Supporters of the European Union have long argued that the supranational nature of a federal Europe acts as a form of control over ‘nationalism’ and its ‘ugly traits’ of ‘xenophobia and racism’. Britain, they continued, would become a more tolerant country if it remained in the EU. These sentiments emerged much more clearly after the Brexit vote, which infuriated a certain type of liberal. Accusations flew, and continue to fly, that Brexiteers are not just closet racists, but also that the vote had created a spike in ‘hate crime’ and attacks in the street on migrants.One of the best-known examples of this strand of sanctimoniousness is David Lammy, who even claimed that comparisons between the hard-Brexit European Research Group and Nazis and supporters of South African apartheid was ‘not strong enough’, and suggested that the Brexit debate had allowed proponents of hard right views to flourish.

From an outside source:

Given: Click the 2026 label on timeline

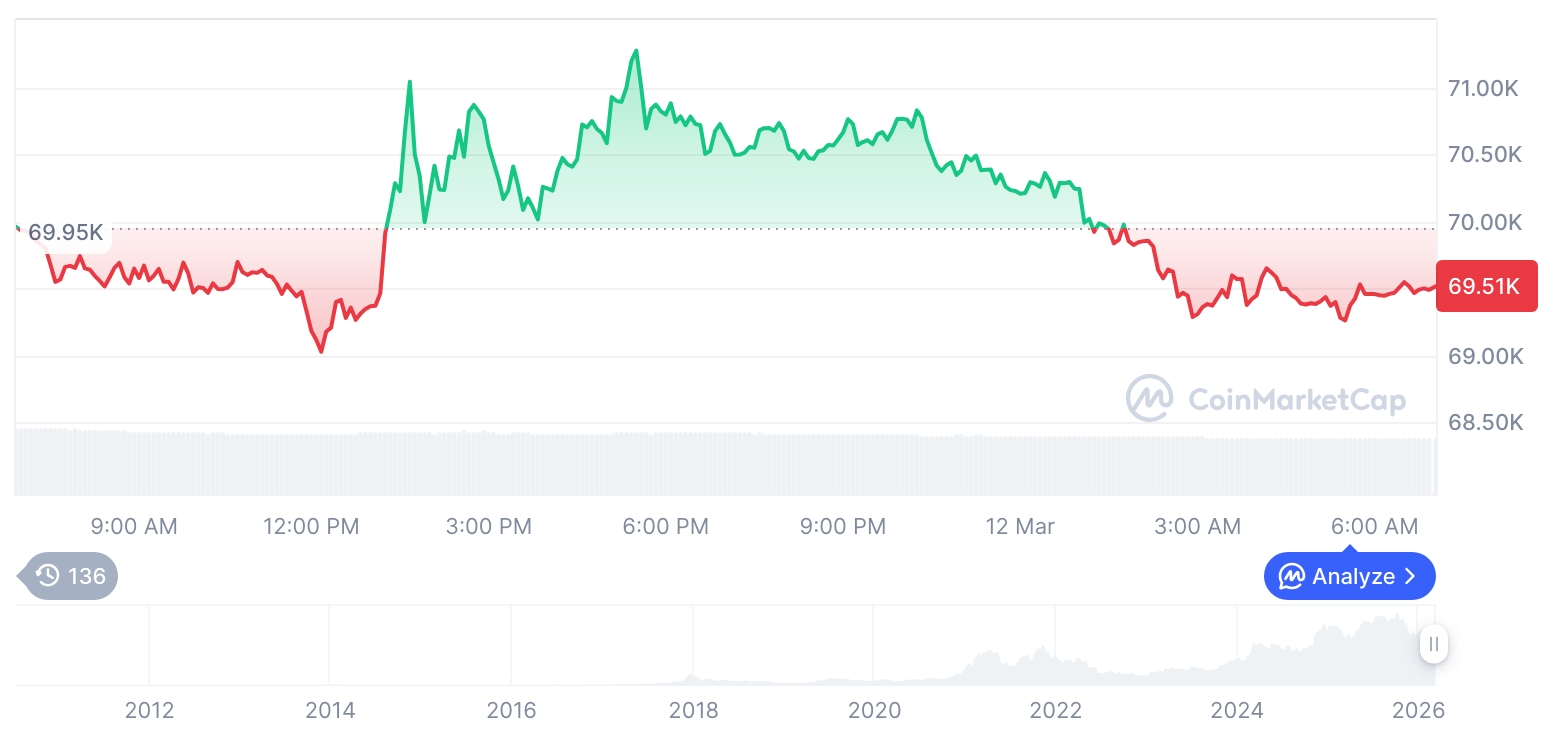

But the racist taunts of so many Bulgarian supporters immediately expose the superficial and shallow nature of this association between the EU and anti-racism. Not just that, but it reverses the tables. Bulgaria joined the EU in 2007, and if racism is so prevalent within its borders then ‘free movement’ – of ideas as well as of people- into our territory surely risks importing the same obnoxious attitudes. In other words, we are at risk of forgetting just how tolerant and civilised our own country is.
Just imagine the trouble that some of those fans could cause if they left Bulgaria and came to this country to start new lives. Of course, the immediate reaction of our liberal elite would be to herald their arrival, praising the hard-working nature of the East European migrants who come here. Suddenly, after last night’s incident, the same bien-pensants would be asking more awkward questions. Maybe some of those Bulgarians would be abusing or harassing our own non-white population with the same unpleasantness they showed last night.
The association between the EU and racism is of course nothing new. It has been unmistakably clear ever since 2010, when Viktor Orban won a majority in Hungary’s parliamentary elections. In Germany, the rise of the AfD also took liberal Euro-enthusiasts by surprise, as did the surge in support for highly conservative or fascist movements in Poland, Austria, France and elsewhere. Suddenly it no longer seemed implausible to imagine the far-right seizing power in the very heart of Brussels and introducing an agenda that was not just alien, but utterly abhorrent, to a liberal mindset. Supporters of the European federal project invariably see the upside to its achievements and benefits- the introduction of shared environmental standards and (to socialists) of workers’ benefits. But they need to see the darker side of continental Europe and its traditions, and be reminded instead that Britain is one of the most tolerant nations in the world: surveys have found that we are far more tolerant of immigrants than many of our continental neighbours. If we stay in the EU, then this could so easily change.
Brexiteers should make the most of this association between racism and the EU. During the referendum campaign, it was rightly emphasised that an independent UK could give priority to black and Asian skilled migrants at the expense of the unskilled EU migrants who currently have free right of movement over our borders. Now Brexiteers have even more reason to ask searching questions about what membership of the EU would, or could, do for us.